Source data:
[Start of Attachment]

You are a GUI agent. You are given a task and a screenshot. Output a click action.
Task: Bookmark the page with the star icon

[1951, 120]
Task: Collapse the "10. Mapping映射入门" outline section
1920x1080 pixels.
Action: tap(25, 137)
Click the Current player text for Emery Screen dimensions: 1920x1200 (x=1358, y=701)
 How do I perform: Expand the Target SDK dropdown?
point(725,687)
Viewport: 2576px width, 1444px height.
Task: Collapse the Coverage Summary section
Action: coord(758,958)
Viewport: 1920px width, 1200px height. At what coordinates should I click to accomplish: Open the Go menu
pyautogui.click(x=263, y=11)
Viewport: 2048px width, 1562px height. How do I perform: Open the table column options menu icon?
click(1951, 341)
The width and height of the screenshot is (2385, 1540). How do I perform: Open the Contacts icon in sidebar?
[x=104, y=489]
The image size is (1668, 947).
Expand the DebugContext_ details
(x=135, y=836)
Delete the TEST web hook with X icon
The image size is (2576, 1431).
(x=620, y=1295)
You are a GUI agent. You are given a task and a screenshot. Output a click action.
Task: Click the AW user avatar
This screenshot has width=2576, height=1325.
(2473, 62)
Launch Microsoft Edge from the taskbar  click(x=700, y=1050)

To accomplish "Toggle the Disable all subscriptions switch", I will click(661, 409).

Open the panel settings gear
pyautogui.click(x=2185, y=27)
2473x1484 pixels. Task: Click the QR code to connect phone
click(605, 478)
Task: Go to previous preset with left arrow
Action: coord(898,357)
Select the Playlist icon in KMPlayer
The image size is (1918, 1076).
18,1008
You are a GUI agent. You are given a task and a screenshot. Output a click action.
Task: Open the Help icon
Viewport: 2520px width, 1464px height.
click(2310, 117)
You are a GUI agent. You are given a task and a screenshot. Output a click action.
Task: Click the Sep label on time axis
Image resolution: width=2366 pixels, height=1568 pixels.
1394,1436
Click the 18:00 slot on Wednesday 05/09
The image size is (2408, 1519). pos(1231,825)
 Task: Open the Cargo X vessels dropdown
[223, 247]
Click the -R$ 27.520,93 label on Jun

[End of Attachment]

Try it: Your answer must consist solely of the lines from the one containing "Task: Click the Sep label on time axis" through the last line of the entries, reproduced exactly.

Reply:
Task: Click the Sep label on time axis
Image resolution: width=2366 pixels, height=1568 pixels.
1394,1436
Click the 18:00 slot on Wednesday 05/09
The image size is (2408, 1519). pos(1231,825)
 Task: Open the Cargo X vessels dropdown
[223, 247]
Click the -R$ 27.520,93 label on Jun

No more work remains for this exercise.